Triglav is the three-headed god of the Slavic world, his three faces turned toward sky, earth, and the underworld. He does not rule one realm. He holds all three in balance, standing at the axis where they meet – and where the world either holds together or comes apart.
He is one of the few Slavic deities attested in written historical sources. Twelfth-century chronicles recording the Christianisation of Pomerania describe his temples, his idol, his rituals, and the black horse kept in his service. What survives is fragmentary – but what survives is specific.
Appearance & Nature
Triglav’s idol, as described by the chroniclers Herbord and Ebbo, bore three heads rising from a single body. A golden veil was draped over his eyes and mouth – not as concealment, but as a marker of threshold: what lay beyond it was not hidden. It was simply of a different order.
His three faces watched the three realms: one toward the sky, one toward the fields, one toward the shadow beneath. The sky realm does not present itself plainly. It blurs into mist at the edge of stone, hangs between cloud and mountain, thins where the light comes through and reforms where it does not. The golden veil in the temple was its image made physical – the boundary where the eye follows as far as it can, and no further.
Three Realms
The three realms Triglav holds in balance are not abstractions. They are inhabited.
The sky carries storms, breath, and the weight of what cannot be named. The underworld is the domain of Veles, god of the dead, cattle, and hidden wealth. Between them lies the earth – where humans live out the fates assigned to them.
Triglav does not govern these realms separately. He is the point where they converge. Without that convergence, sky and earth and the dark below would pull apart. He is less a god of power than a god of structural necessity – the balance that makes the world possible at all.
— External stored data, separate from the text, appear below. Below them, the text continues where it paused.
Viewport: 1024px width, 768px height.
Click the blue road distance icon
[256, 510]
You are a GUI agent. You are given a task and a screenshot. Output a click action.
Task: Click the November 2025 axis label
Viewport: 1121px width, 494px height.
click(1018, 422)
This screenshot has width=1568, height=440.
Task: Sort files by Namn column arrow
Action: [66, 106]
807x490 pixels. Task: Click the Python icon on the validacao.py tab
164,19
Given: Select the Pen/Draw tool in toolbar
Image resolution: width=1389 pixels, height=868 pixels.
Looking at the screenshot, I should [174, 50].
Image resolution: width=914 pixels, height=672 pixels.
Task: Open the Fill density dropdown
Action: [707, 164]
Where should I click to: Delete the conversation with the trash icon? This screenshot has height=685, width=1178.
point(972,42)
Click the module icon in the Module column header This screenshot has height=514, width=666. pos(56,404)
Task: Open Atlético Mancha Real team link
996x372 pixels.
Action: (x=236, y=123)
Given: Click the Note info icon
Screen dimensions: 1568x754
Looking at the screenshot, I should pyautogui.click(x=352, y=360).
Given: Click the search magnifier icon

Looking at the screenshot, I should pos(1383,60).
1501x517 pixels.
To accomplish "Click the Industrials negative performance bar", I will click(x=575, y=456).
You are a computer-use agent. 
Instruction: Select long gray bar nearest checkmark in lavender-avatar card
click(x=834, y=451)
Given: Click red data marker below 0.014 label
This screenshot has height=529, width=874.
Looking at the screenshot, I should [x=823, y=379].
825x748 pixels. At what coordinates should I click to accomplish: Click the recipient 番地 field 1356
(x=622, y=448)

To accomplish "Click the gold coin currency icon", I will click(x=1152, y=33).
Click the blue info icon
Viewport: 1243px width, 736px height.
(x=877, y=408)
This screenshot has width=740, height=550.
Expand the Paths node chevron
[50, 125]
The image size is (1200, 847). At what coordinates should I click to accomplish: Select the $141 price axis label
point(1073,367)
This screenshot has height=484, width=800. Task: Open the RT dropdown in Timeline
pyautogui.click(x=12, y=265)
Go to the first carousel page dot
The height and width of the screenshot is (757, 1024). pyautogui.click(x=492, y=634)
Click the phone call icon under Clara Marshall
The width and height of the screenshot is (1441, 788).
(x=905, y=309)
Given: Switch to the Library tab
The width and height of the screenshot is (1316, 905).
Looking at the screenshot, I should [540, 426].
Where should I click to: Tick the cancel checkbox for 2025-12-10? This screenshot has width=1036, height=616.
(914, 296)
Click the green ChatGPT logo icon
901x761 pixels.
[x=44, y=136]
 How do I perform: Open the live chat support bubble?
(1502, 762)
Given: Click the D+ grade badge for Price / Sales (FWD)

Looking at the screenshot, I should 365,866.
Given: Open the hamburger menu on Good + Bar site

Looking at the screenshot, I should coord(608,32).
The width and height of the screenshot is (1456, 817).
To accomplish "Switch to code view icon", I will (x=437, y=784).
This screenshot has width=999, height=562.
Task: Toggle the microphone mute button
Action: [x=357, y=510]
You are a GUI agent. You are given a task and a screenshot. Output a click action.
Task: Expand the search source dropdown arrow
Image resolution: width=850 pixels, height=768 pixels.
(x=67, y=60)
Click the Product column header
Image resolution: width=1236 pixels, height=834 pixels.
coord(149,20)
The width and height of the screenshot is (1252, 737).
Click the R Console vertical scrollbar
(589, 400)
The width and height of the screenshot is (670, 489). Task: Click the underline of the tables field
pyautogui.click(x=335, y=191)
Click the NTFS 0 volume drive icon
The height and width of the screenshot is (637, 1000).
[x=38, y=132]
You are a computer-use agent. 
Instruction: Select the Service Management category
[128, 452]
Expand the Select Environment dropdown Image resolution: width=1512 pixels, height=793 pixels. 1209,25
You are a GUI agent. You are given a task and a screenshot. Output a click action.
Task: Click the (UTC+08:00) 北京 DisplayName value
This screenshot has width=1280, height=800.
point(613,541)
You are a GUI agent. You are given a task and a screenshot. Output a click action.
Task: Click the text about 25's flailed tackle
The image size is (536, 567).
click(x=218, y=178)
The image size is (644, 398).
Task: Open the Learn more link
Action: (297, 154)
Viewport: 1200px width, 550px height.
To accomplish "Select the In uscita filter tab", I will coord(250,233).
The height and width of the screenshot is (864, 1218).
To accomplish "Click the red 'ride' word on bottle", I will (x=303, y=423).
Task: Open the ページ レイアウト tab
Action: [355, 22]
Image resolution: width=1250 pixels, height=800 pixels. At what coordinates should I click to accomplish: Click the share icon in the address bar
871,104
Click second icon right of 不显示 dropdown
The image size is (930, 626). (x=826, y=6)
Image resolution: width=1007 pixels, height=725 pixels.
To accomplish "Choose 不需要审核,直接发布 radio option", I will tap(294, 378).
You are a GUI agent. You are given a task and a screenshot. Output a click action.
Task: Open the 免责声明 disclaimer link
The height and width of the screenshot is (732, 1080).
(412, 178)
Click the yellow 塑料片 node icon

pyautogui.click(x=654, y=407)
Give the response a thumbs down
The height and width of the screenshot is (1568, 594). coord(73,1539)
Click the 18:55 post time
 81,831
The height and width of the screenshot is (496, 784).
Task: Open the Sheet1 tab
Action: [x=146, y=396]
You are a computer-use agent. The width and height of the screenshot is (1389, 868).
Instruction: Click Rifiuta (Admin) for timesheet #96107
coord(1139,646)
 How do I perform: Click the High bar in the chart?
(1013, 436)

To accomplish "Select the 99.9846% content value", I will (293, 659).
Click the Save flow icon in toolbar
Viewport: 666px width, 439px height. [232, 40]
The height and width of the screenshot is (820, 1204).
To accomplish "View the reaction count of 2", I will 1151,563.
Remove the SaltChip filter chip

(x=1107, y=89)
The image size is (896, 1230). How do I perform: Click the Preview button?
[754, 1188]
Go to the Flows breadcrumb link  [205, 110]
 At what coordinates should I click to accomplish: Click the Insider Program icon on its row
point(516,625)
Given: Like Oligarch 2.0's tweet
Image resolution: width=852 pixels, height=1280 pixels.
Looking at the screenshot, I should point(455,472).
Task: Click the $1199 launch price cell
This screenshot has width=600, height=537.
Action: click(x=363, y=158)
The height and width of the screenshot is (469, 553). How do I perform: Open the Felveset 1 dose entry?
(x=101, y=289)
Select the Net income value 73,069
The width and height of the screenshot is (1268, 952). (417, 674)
When the three fall out of step, the world trembles.
Rituals & Offerings
Triglav’s cult is better documented than most Slavic deities. His main temple at Szczecin stood on the highest of the city’s three hills – described in detail by Herbord in the twelfth century as a richly decorated structure where his veiled idol stood and his priests maintained his service.
Offerings were made in threes: to sky, earth, and underworld simultaneously. White, green, and black. To honor one realm while neglecting the others was not devotion – it was imbalance, and Triglav was not a god who accepted partial acknowledgment.
The black horse oracle was central to his rites. A consecrated black horse was led between rows of spears planted in the ground. Priests read the omens from how it moved – which spears it stepped between, which it avoided, whether it walked freely or resisted. The horse was his instrument of answer, speaking for all three realms at once.
He hears those who honor all worlds, not only one.
The Veiled God
The golden veil covering Triglav’s idol was not silence. It was a threshold made visible – the place where one realm ends and another begins, where the human eye gives way to something else entirely.
The heavenly realm does not stand apart from the world. It is present in every shift of weather, every morning where the mountain disappears into cloud, every moment when the boundary between earth and sky seems close enough to touch. The veil does not separate. It marks the edge of what can be followed.
To worship Triglav was to stand at that edge deliberately – to acknowledge that the world does not end where sight does.
Those who keep the balance walk with the strength of three worlds.